L’Humanité, 7 mai 2009, de Jean-Claude Lebrun

Vues sur un tableau

L’entreprise, pour laquelle Pierre Michon bénéficia d’une aide à la création du conseil général du Val-de-Marne, remonte à dix-sept ans. Pendant ce temps de macération, huit autres livres parurent. Comme si ce récit faisait s’avancer l’écrivain sur un terrain escarpé. On sait qu’il fut sur le point de renoncer. Aux prises avec une matière terriblement délicate. Comment en effet construire le récit de la commande et de la réalisation d’un tableau dans lequel l’humain, l’historique et le symbolique opèrent une jonction dont on ne connaît guère d’équivalent ? Comment faire œuvre littéraire d’un rapport exceptionnel entre l’art et l’histoire ? Les Onze apportent aujourd’hui leur réponse aux deux questions.
Les Onze, ce fut à l’origine, en 1794, un tableau composé par François-Élie Corentin. Ce travail monumental, que Pierre Michon considère comme le chef-d’œuvre du peintre, est exposé au Louvre. Il représente, réuni autour de Robespierre, le Comité de salut public qui instaura les treize mois de la Terreur, du 2 juin 1793 au 27 juillet 1794. Dans son Histoire de la Révolution française, parue un demi-siècle après, Michelet ne consacra pas moins de douze pages à cette peinture. Sous les allures scientifiques du positivisme, il écrivit en fait, nous dit Michon, un « roman, […] pris pour argent comptant par toute la tradition historiographique ». L’œuvre d’art devenait donc un document, à partir duquel un récit de l’histoire s’élaborait. Une fiction se substituait à l’analyse, pour dire le réel. Pierre Michon ne procède pas autrement. Sauf qu’il n’ambitionne pas de produire un effet de réalité. Les pages d’ouverture de son livre ne laissent là-dessus planer aucun doute.
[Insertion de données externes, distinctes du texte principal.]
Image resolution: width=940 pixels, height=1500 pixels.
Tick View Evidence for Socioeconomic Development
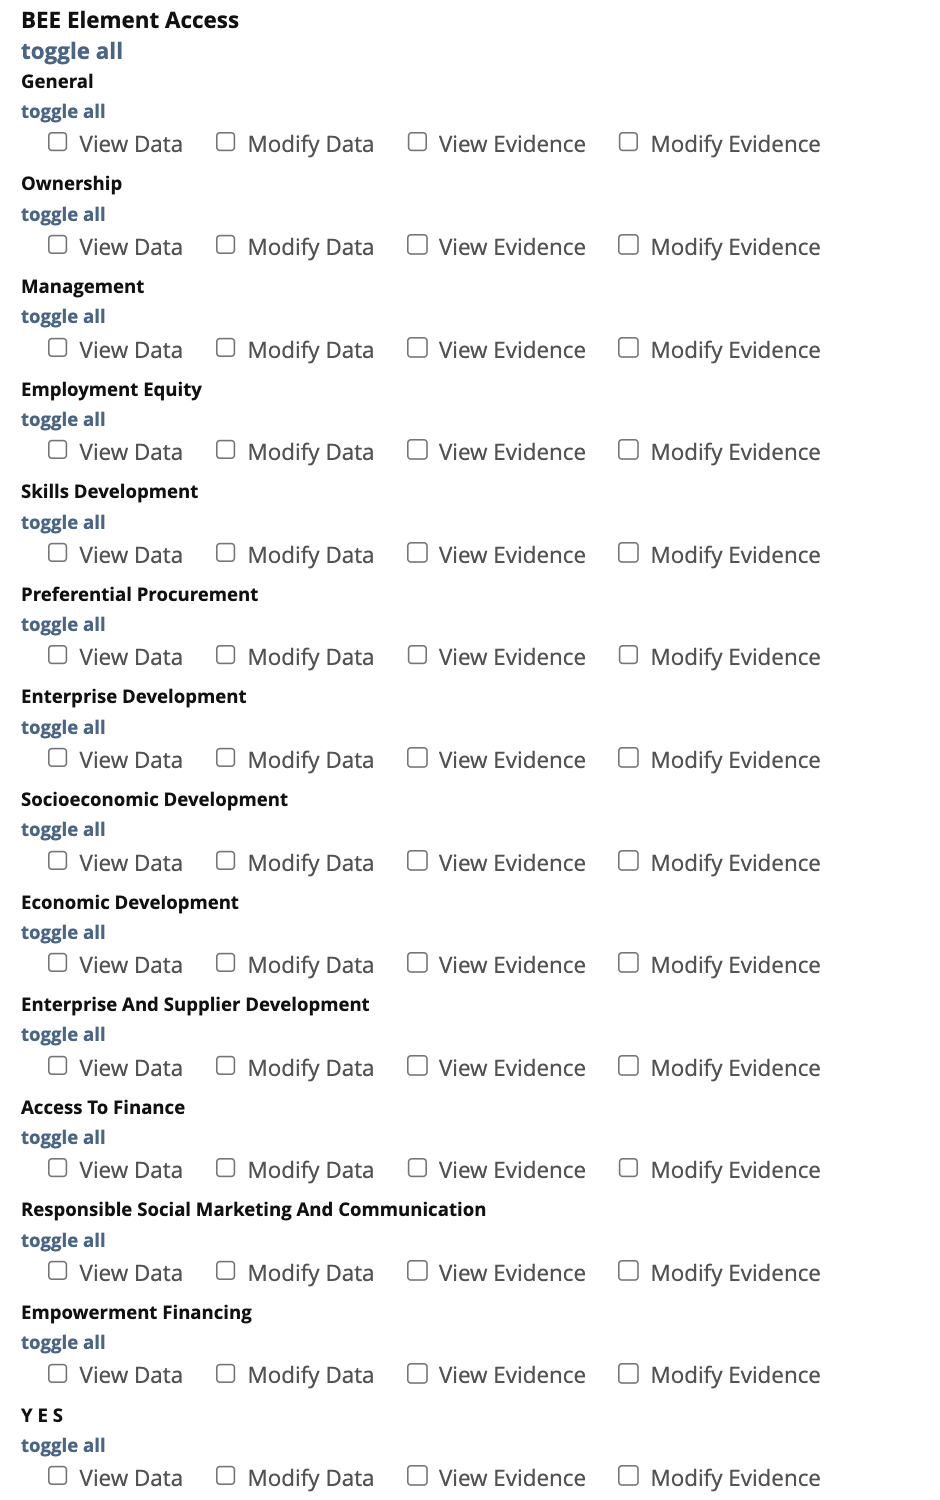[417, 861]
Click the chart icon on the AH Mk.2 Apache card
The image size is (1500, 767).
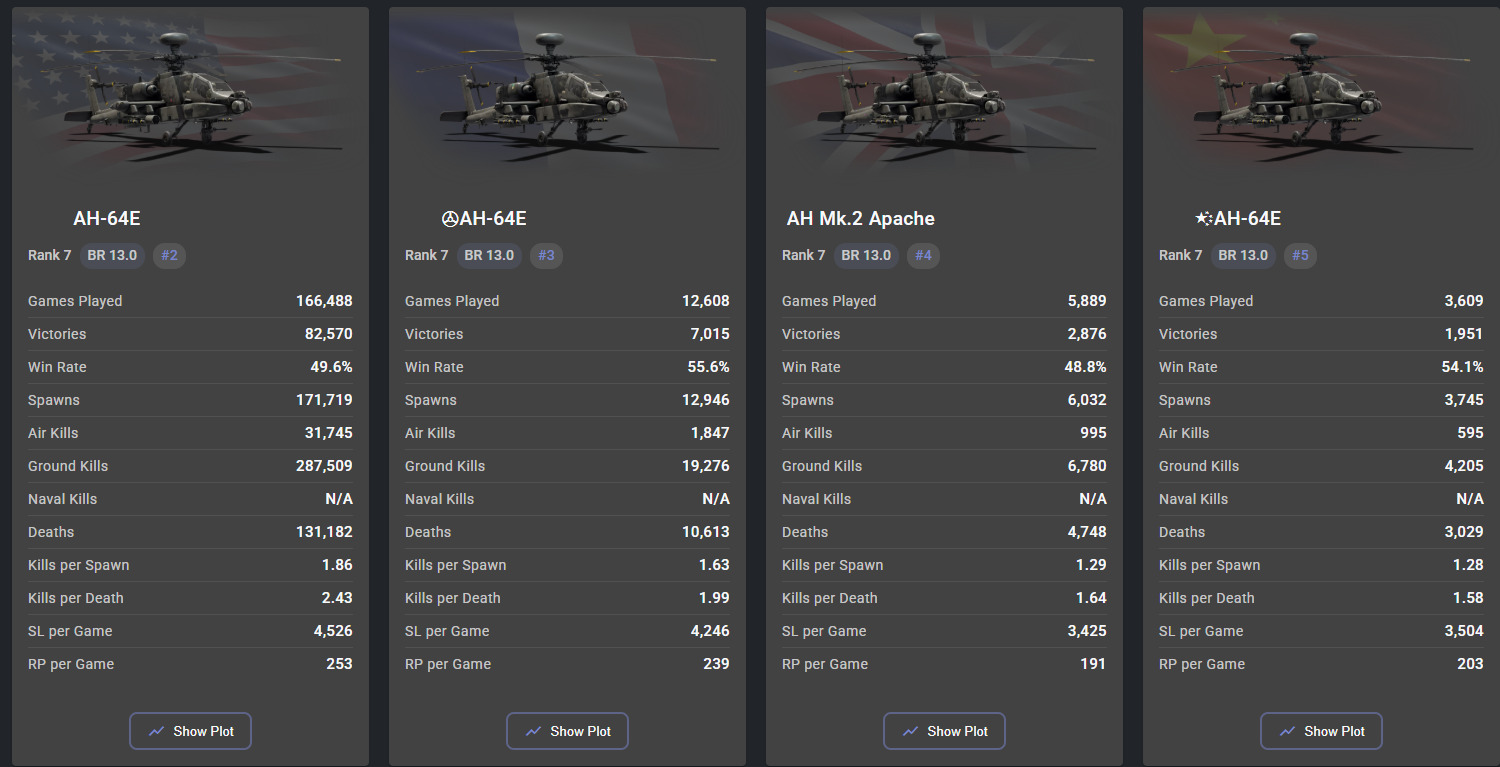tap(911, 731)
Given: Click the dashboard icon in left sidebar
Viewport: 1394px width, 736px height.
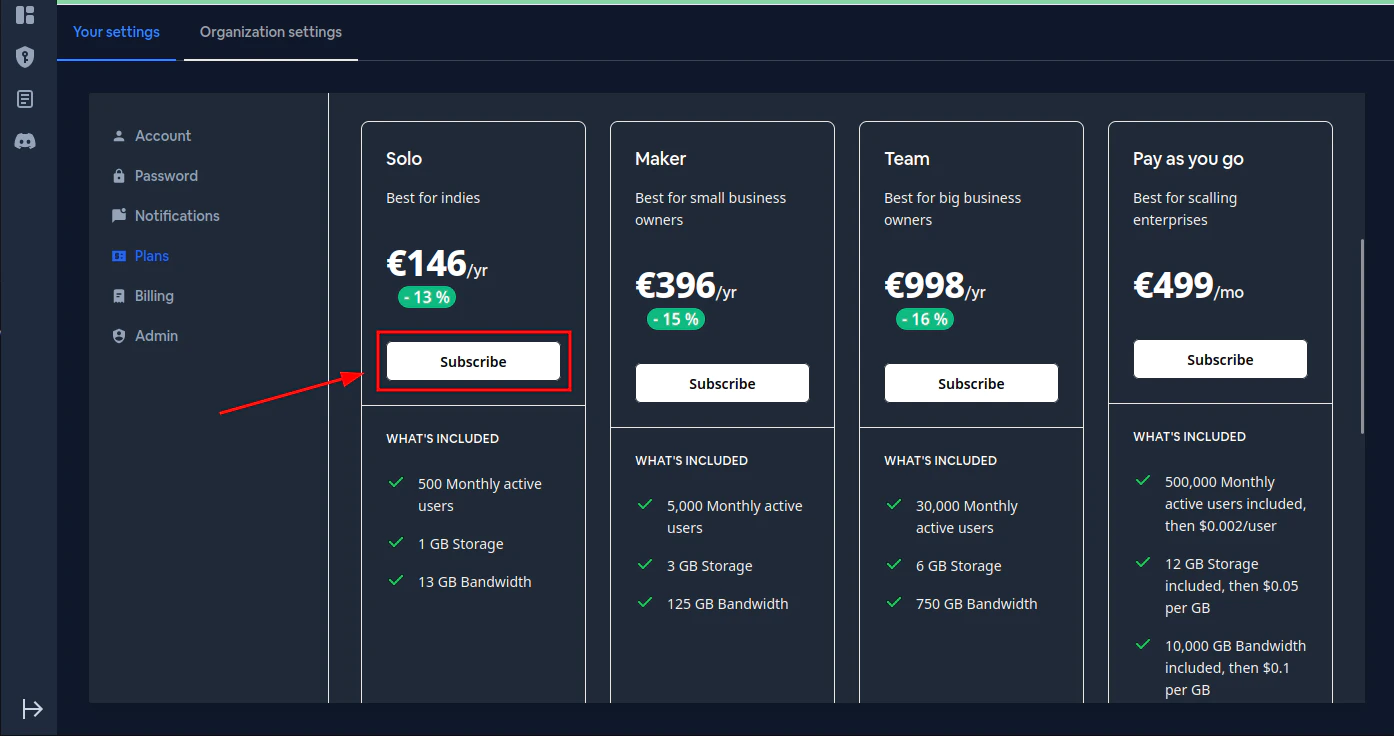Looking at the screenshot, I should 25,15.
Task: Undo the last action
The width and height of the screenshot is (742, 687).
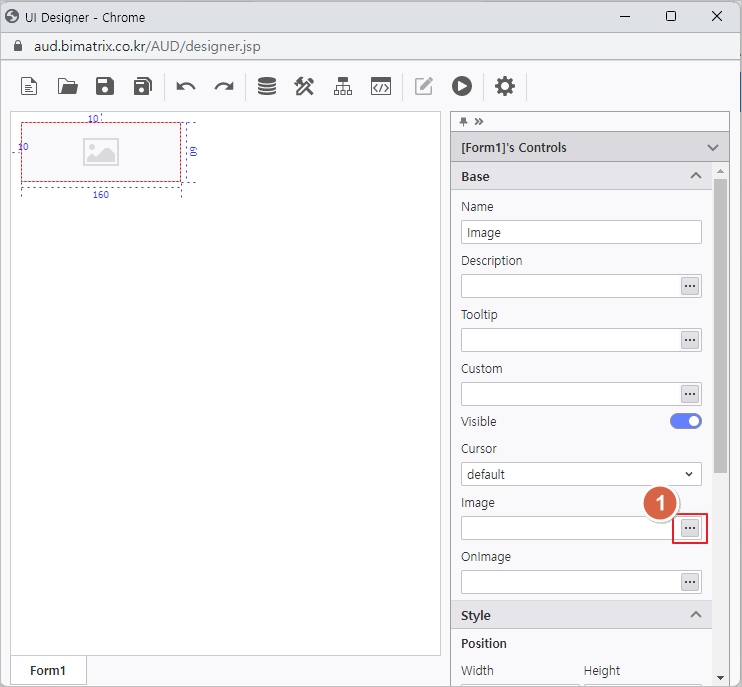Action: [186, 86]
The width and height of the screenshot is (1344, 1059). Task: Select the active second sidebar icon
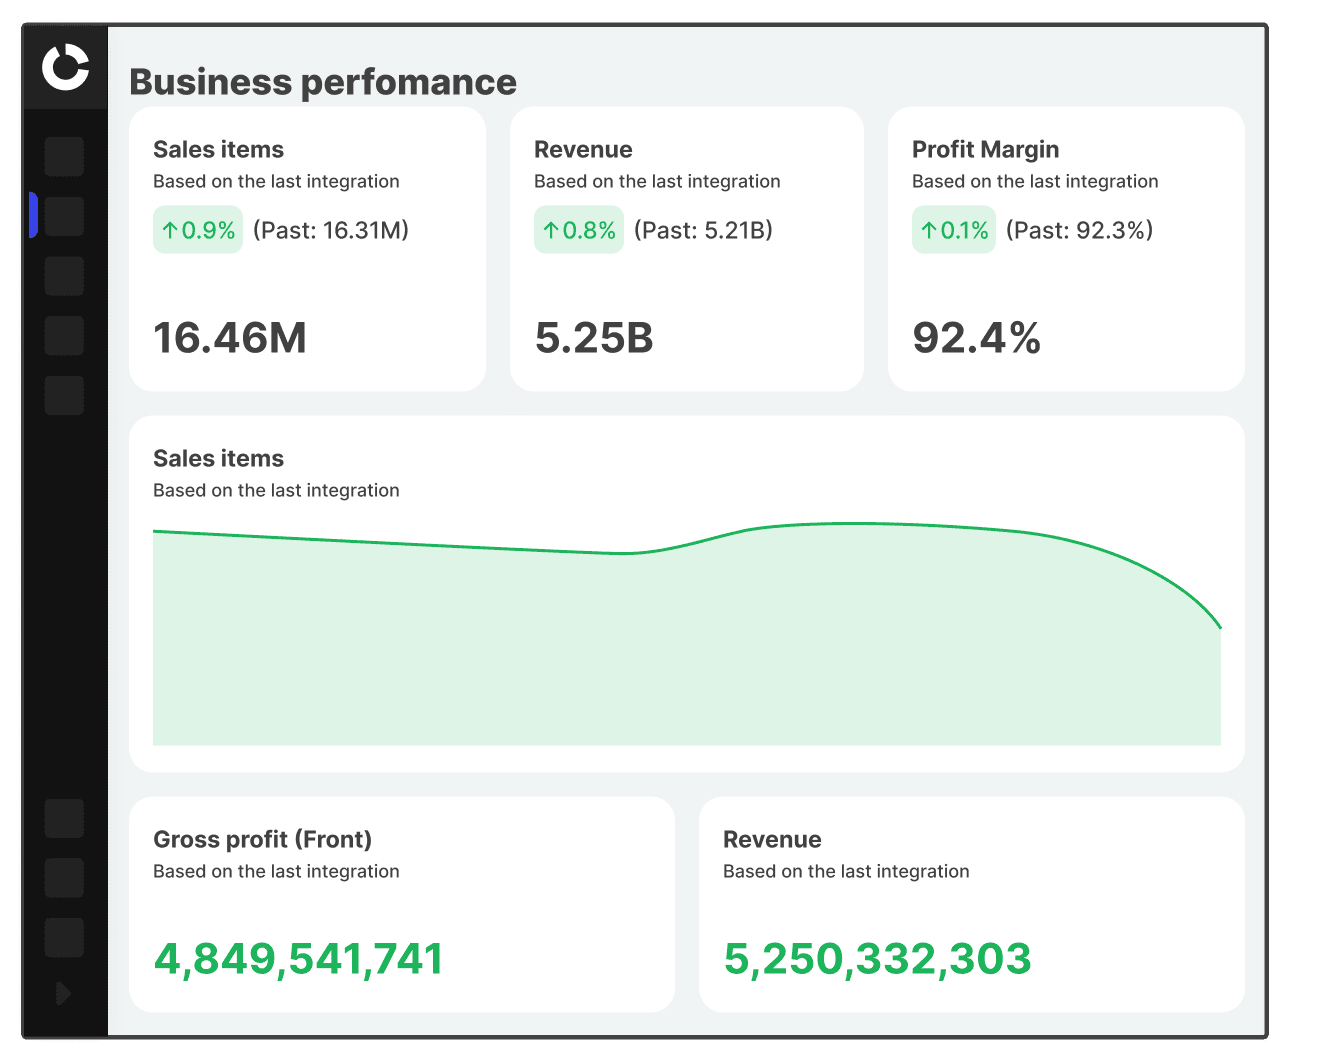click(x=64, y=216)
Elles nous font revenir dans les années 1751-1752, sur les bords du Main, à Wurzburg, où le Vénitien Giambattista Tiepolo exécute la célèbre fresque de la voûte du grand escalier de la Résidence. Une discrète figure de page semble y aimanter les regards. Et interroge Michon. Car ce personnage porte certes clairement les attributs de sa fonction, mais il les transcende : en lui se reconnaît d’abord une personne. Le détour était nécessaire, puisque quelque chose du même ordre se produit dans le tableau de Corentin.
Robespierre, Saint-Just, Couthon, Carnot, Barère, Billaud, les deux Prieur, Collot d’Herbois, Lindet, Saint-André : le Comité de salut public s’y trouve représenté au complet, de façon délibérément sobre. Corentin, qu’on surnomma « le Tiepolo de la Terreur », réussit en l’espèce le tour de force de peindre en même temps, pour chacun d’entre eux, l’un des grands rôles de la dramaturgie révolutionnaire et le simple humain qui lui prête ses traits. Pierre Michon s’interroge sur cette performance picturale et sa signification politique. Et là derrière sur les raisons de la commande faite au peintre par le Comité, comme sur le choix esthétique de celui qui, à la même époque, travaillait au côté de l’emphatique David. Une citation de Baudelaire placée en épigraphe ouvre une piste possible : « C’est une immense jouissance que d’élire domicile dans le nombre. » Pour ces révolutionnaires à l’image de leurs semblables et cependant portés au-delà d’eux-mêmes. Mais aussi pour l’artiste. Impossible de ne pas voir là finalement ce qui se produit autour de Pierre Michon. Avec ses textes hors du temps, ses figures tels des types, sa retenue, son refus des effets, sa rareté, sa posture de retrait. Et sa présence considérable, inversement proportionnelle à son absence, dans le champ littéraire. On se rappelle la parution, en 2007, de la somme d’entretiens intitulée Le roi vient quand il veut. Propos sur la littérature. Le volume dépassait presque en épaisseur la totalité de l’œuvre de Pierre Michon.
Français-Élie Corentin, avec Les Onze, alimenta longtemps l’écriture de l’histoire de la Terreur. Il est ainsi des hommes, figures de l’histoire ou créateurs, dont une œuvre parvient à untel niveau de sens par rapport à leur temps, qu’elle cristallise pour longtemps la réflexion. En ce récit, comme dans le tableau de 1794, se trouve précisément concentré un art qui donne à penser les enjeux multiples de la représentation esthétique. Dans le champ politique. Dans celui de l’histoire.